# The Project:The Project: Evaluating Retrieval on SQuAD with Sentence Transformers and FAISS 99.2%

This project implements a simplified **Retrieval-Augmented Generation (RAG)** setup using a subset of the **SQuAD** dataset. Instead of generating answers, it focuses on the **retrieval** component—evaluating whether a retriever can return contexts that contain the correct answers.

A sentence embedding model (`multi-qa-mpnet-base-dot-v1`) encodes both questions and their corresponding "Q: ... C: ..." pairs. The embeddings are normalized, and a **FAISS index** is used for efficient top-5 similarity search.

Evaluation is performed by checking if the **gold answer** appears as a **substring** in any of the top-5 retrieved results.
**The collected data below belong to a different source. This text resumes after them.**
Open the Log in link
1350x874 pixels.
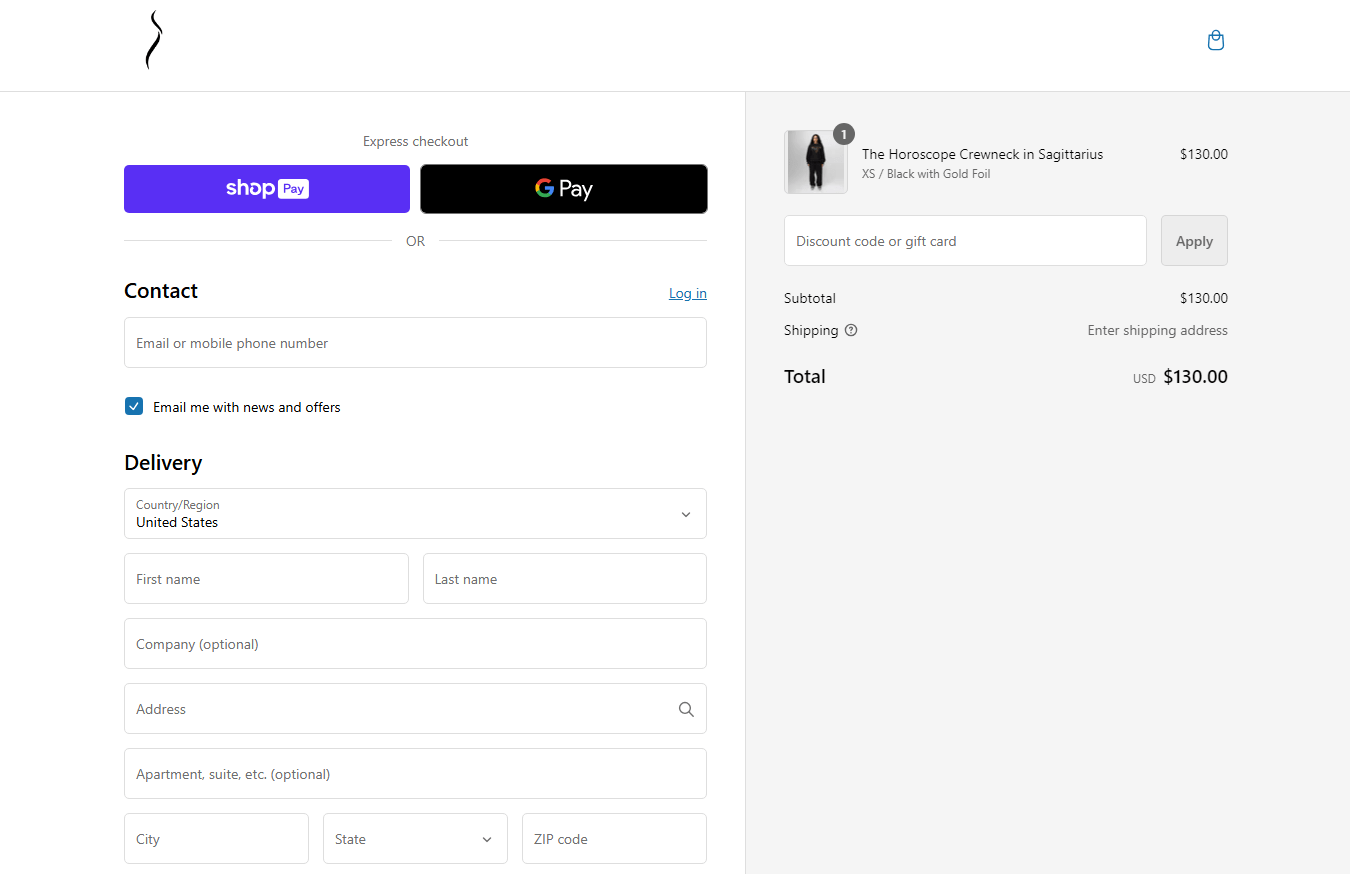point(687,293)
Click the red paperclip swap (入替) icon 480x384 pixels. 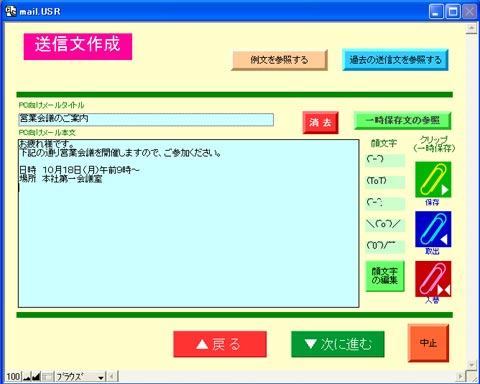point(433,279)
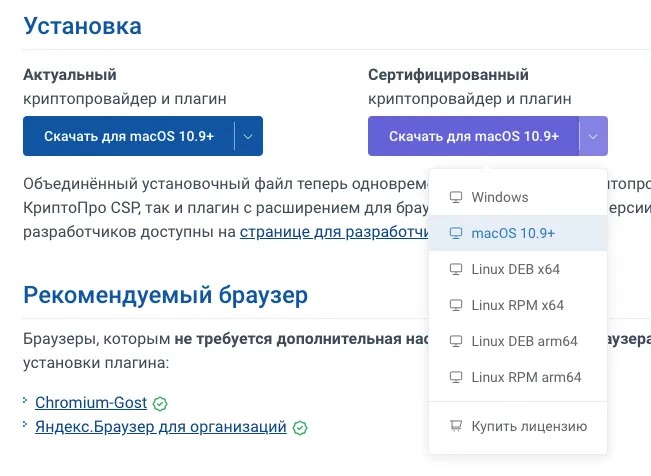Screen dimensions: 651x476
Task: Click the green checkmark badge next to Chromium-Gost
Action: point(160,404)
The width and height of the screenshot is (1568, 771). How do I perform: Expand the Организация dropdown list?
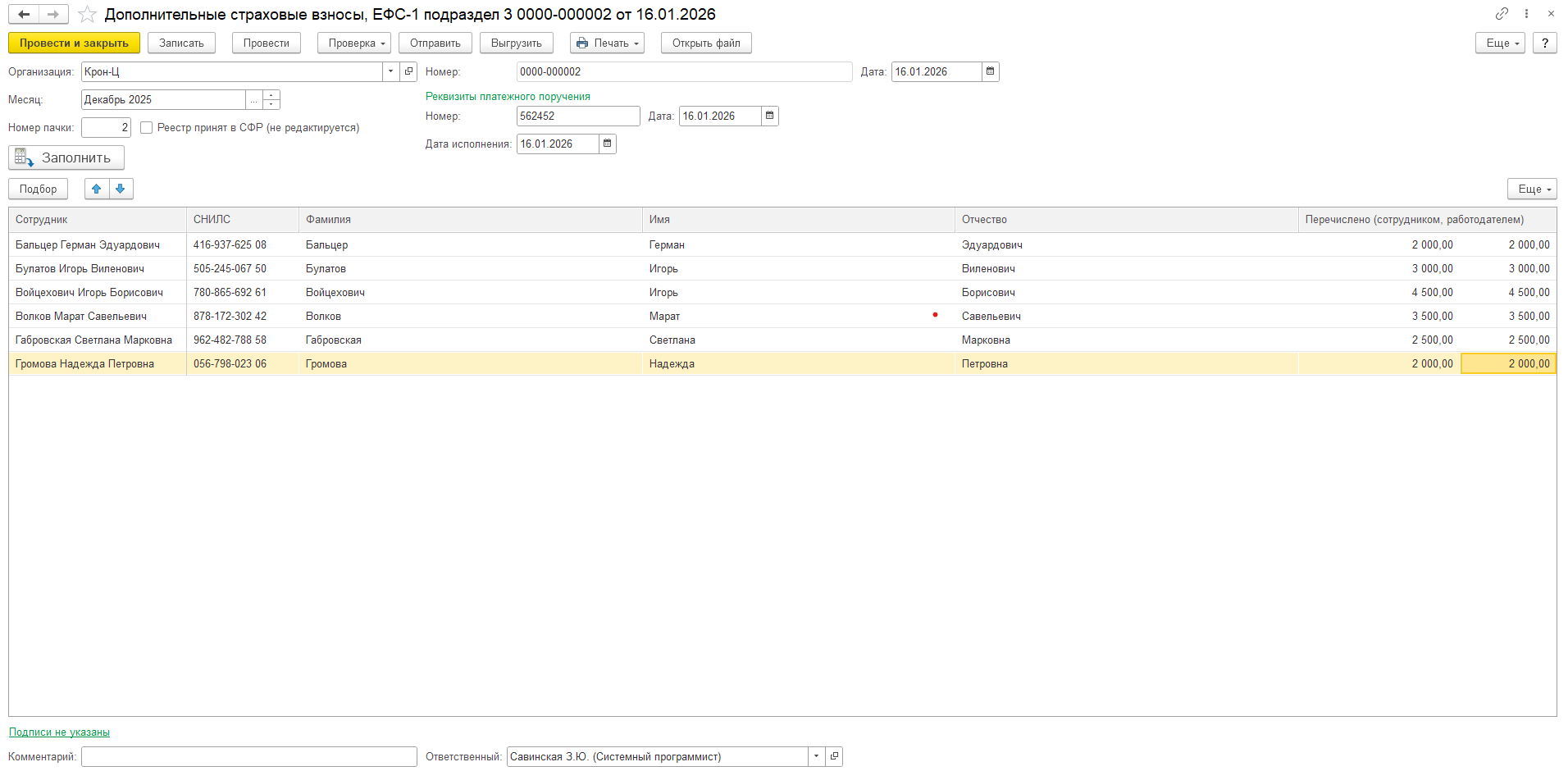(x=390, y=71)
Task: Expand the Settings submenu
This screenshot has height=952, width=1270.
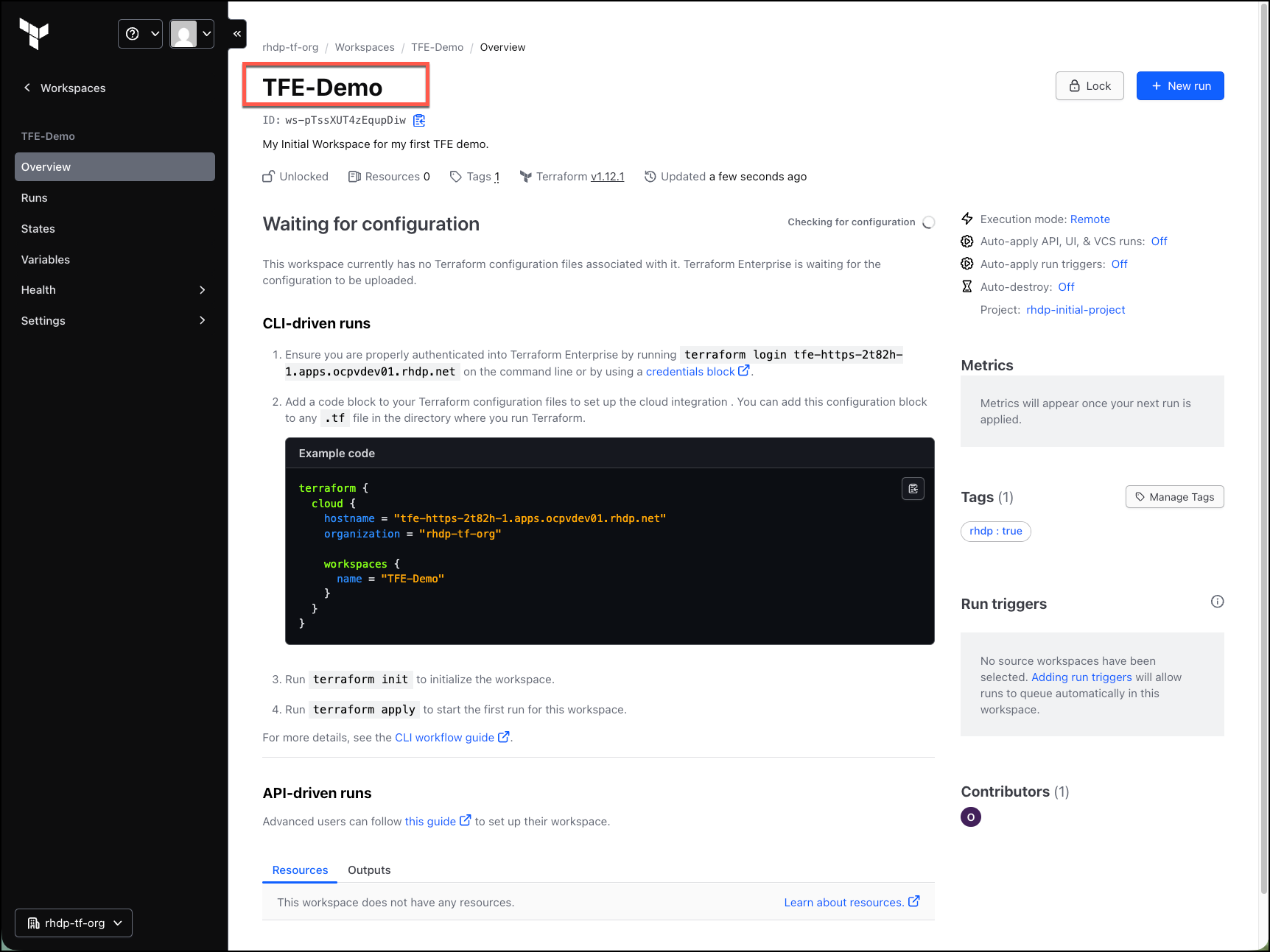Action: [x=115, y=320]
This serves as a proxy for answerability within the retrieved context.

### Summary:
- Dataset: 500 SQuAD validation samples
- Task: Question → Retrieve top-5 relevant "Q + C" pairs
- Metric: Substring-based Top-5 Accuracy
- Result: Shows how well semantic retrievers can support downstream QA in a RAG pipeline


# The Dataset: SQuAD (Stanford Question Answering Dataset)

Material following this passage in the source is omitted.